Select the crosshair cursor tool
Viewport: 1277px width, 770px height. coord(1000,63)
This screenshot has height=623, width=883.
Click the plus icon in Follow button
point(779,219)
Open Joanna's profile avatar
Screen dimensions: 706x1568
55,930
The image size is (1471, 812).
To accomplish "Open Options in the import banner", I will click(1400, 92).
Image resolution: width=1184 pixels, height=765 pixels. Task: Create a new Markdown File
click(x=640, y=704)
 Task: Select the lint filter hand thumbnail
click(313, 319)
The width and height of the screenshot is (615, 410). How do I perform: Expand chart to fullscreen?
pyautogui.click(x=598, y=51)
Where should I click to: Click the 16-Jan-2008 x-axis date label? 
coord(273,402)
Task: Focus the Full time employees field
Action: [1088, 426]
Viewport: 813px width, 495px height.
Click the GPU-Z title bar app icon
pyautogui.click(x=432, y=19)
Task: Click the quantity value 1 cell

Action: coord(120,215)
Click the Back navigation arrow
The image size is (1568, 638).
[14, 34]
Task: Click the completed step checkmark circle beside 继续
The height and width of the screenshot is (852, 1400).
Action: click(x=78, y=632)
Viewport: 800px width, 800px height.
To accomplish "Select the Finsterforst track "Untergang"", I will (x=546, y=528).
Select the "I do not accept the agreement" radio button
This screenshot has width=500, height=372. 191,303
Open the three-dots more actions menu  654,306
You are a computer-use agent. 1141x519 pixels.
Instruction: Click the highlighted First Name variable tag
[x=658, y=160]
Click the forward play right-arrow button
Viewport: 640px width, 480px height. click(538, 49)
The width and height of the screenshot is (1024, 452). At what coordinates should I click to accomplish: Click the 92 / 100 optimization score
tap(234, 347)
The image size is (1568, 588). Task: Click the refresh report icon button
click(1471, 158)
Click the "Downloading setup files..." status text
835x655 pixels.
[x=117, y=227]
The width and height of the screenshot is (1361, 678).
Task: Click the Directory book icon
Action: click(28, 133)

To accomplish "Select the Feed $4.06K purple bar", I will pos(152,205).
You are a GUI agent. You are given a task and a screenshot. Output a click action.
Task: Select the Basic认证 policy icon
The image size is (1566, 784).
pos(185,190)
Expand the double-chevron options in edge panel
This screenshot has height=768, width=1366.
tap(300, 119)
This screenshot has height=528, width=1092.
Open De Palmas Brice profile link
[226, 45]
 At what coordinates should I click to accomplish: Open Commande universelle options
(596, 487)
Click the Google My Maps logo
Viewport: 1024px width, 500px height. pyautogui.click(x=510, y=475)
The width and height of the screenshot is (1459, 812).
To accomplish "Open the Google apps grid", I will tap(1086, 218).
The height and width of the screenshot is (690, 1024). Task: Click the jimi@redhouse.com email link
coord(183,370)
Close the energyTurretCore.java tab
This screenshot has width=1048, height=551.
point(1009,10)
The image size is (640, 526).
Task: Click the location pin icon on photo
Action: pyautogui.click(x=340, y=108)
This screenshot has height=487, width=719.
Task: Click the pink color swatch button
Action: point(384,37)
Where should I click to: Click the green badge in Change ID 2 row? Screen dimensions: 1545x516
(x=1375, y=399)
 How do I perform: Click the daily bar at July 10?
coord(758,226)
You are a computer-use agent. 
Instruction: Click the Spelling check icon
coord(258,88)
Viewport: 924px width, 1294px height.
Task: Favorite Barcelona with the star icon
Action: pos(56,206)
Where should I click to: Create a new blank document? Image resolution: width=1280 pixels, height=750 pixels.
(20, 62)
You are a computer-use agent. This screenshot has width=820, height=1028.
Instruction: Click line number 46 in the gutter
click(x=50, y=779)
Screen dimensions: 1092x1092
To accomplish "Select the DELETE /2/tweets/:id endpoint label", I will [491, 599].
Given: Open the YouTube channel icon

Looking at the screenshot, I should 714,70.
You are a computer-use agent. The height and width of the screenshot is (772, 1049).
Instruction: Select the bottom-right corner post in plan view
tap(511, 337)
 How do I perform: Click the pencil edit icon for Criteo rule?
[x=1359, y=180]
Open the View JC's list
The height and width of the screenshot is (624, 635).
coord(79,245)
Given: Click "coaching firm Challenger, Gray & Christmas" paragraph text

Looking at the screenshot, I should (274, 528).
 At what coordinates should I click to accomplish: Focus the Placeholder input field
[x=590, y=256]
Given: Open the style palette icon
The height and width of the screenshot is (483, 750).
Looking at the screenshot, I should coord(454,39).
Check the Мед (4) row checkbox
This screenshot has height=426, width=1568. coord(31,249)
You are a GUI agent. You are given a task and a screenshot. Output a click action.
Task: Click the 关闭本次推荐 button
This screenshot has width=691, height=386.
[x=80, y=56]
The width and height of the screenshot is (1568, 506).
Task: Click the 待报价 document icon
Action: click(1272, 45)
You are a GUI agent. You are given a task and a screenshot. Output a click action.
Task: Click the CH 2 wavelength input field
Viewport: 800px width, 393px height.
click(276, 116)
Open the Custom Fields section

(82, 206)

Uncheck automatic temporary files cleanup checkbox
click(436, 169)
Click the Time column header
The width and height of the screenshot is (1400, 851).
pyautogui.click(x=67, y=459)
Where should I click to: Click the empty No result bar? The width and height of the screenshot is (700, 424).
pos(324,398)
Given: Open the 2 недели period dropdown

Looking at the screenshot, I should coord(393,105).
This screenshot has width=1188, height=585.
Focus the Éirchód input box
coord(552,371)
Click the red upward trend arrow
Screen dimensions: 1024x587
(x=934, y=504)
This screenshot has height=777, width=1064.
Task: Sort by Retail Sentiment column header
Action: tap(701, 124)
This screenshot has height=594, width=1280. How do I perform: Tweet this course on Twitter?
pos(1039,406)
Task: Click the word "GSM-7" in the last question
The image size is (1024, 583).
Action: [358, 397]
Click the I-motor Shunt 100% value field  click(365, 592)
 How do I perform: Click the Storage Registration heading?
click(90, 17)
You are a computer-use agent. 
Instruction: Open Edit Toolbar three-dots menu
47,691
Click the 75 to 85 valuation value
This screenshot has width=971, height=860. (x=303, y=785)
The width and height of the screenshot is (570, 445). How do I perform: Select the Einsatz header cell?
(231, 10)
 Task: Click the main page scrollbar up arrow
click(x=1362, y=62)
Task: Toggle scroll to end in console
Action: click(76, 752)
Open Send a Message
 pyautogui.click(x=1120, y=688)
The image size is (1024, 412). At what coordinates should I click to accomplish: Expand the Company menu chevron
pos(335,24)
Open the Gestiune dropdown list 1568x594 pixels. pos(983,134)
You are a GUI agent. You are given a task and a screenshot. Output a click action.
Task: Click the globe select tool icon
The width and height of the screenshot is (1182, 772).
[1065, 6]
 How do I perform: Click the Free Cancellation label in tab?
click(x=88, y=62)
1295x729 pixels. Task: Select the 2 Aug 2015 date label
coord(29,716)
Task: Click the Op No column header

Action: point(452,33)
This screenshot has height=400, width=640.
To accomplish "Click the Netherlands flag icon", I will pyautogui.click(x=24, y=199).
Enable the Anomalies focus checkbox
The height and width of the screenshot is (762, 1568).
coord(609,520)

— WHAT YOU WILL DO —
Could you set down exactly the lines above, from the one containing "How do I perform: Click the Storage" through the last, including both and nothing else?

— RESPONSE TO THIS TASK —
 How do I perform: Click the Storage Registration heading?
click(90, 17)
You are a computer-use agent. 
Instruction: Open Edit Toolbar three-dots menu
47,691
Click the 75 to 85 valuation value
This screenshot has width=971, height=860. (x=303, y=785)
The width and height of the screenshot is (570, 445). How do I perform: Select the Einsatz header cell?
(231, 10)
 Task: Click the main page scrollbar up arrow
click(x=1362, y=62)
Task: Toggle scroll to end in console
Action: click(76, 752)
Open Send a Message
 pyautogui.click(x=1120, y=688)
The image size is (1024, 412). At what coordinates should I click to accomplish: Expand the Company menu chevron
pos(335,24)
Open the Gestiune dropdown list 1568x594 pixels. pos(983,134)
You are a GUI agent. You are given a task and a screenshot. Output a click action.
Task: Click the globe select tool icon
The width and height of the screenshot is (1182, 772).
[1065, 6]
 How do I perform: Click the Free Cancellation label in tab?
click(x=88, y=62)
1295x729 pixels. Task: Select the 2 Aug 2015 date label
coord(29,716)
Task: Click the Op No column header

Action: point(452,33)
This screenshot has height=400, width=640.
To accomplish "Click the Netherlands flag icon", I will pyautogui.click(x=24, y=199).
Enable the Anomalies focus checkbox
The height and width of the screenshot is (762, 1568).
coord(609,520)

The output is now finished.